Most subscribers now access Shadow using one of the company’s apps on Windows, macOS or Linux. You can also connect to your virtual machine from your iOS or Android phone or tablet. And now, you can also buy the Shadow Ghost if you want to use the service on a TV or without a computer.
I first used Shadow during the early days of the service back in early 2017. My first experience of the service felt like magic. Thanks to my high-speed fiber connection, I could play demanding games on a laptop. The best part was that the laptop fan would remain silent.
But it wasn’t perfect. Nvidia driver updates failed sometimes. Or your virtual machine would become completely unaccessible without some help from the customer support team.
In other words, the concept was great but the service wasn’t there yet.
Things have changed quite drastically after years of iteration on the apps, the streaming engine, the infrastructure and even the GPUs in the data centers. Blade co-founder and CEO Emmanuel Freund told me that the service has been working fine for just a few months.
It’s no surprise that those technical improvements have led to less churn, more referrals and more subscriptions. In July 2018, the startup had 20,000 subscribers. Now, there are 65,000 subscribers. There’s even more demand, but the company has had a hard time keeping up with new machines in data centers.
Shadow is currently available in France, the U.K., Germany, Belgium, Luxembourg, Switzerland and parts of the U.S. The company simply can’t accept customers from anywhere in the world because they need to live near a data center with Shadow servers.

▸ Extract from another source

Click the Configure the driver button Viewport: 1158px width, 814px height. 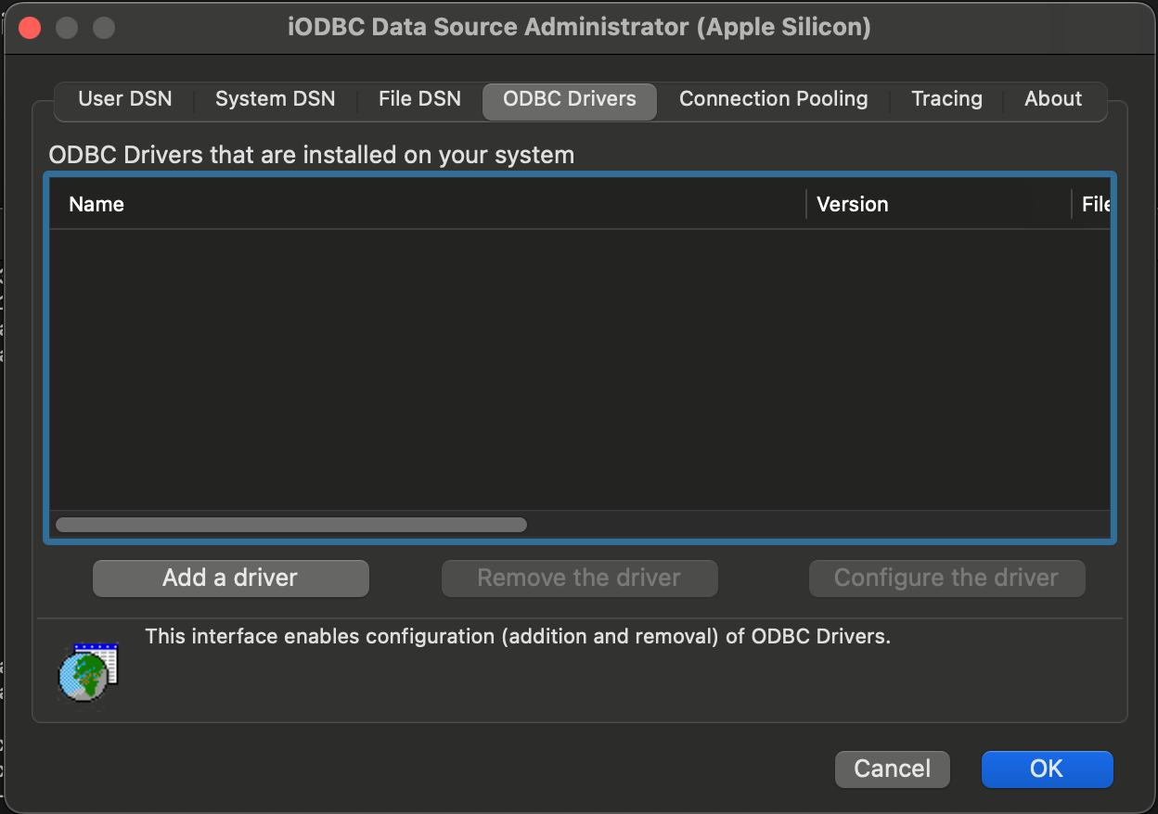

Playing with the Shadow Ghost
The original Shadow box was a bit clunky. You could hear the fan, you had to rely on dongles if you wanted to pair a Bluetooth device or connect to a Wi-Fi network and there was no HDMI port — only DisplayPort. Internally, Blade has been debating whether the company needs another box.
In 2017, it was too hard to explain the product without some sort of physical device — you can replace a PC tower with a tiny box. But now that gamers understand the benefits of cloud gaming, there’s no reason to force you to buy a box.
And yet, the Shadow Ghost can be a useful little device in some cases. For instance, while the company has released an Android TV app and is testing a new app for the Apple TV, your current TV setup might not be compatible with Shadow. Or maybe you primarily use a laptop and you want to create a desktop PC setup with a display, a keyboard, a mouse and a Shadow Ghost.
Everything has been improved. It is now a fanless device that consumes less than 5W when it’s on. It has an Ethernet port, two USB 3.0 ports, two USB 2.0 ports, an audio jack and a single HDMI port. Bluetooth and Wi-Fi have finally been integrated in the device.
When you boot up the device, you get a menu to connect to a Wi-Fi network or control your Bluetooth devices. You can also change some streaming settings, like in the app launcher.
Once you press the start button, the video stream starts and it feels like you’re using a Windows computer. With Steam’s Big Picture mode, you get a convenient setup for couch gaming. I had no issue playing demanding games, such as Hitman 2. It works perfectly fine with a Wi-Fi connection and a Bluetooth controller.
Using the Shadow Ghost feels just like using the Shadow app on a computer. So it’s hard to say whether you need the Shadow Ghost or not. It depends on your setup at home and how you plan on using the service.
Last summer, Blade planned to manufacture 5,000 units. But now that the user base has grown significantly, that first batch could disappear in no time. It is available starting today for $140.
A gold rush
Cloud gaming is a hot space right now. While some companies have been experimenting with this concept for a while (Nvidia, Sony), it feels like everyone is working on a new service of some sort. Maybe the next Xbox is going to be about streaming a game from a data center. Maybe Amazon will offer a game library in the cloud as part of your Amazon Prime subscription.
Emmanuel Freund believes that it could be an opportunity for Shadow. Everybody is going to talk about cloud gaming if Apple and Google announce new services. But the startup has years of experiences in the space and has tried hard to compensate when it comes to latency and internet speeds.
It’s going to be harder to compete on content though. Game publishers and console manufacturers could start releasing exclusive titles on their cloud gaming services. That’s why Blade is thinking about new gaming experiences and exclusive content that would make Shadow more than a technical service.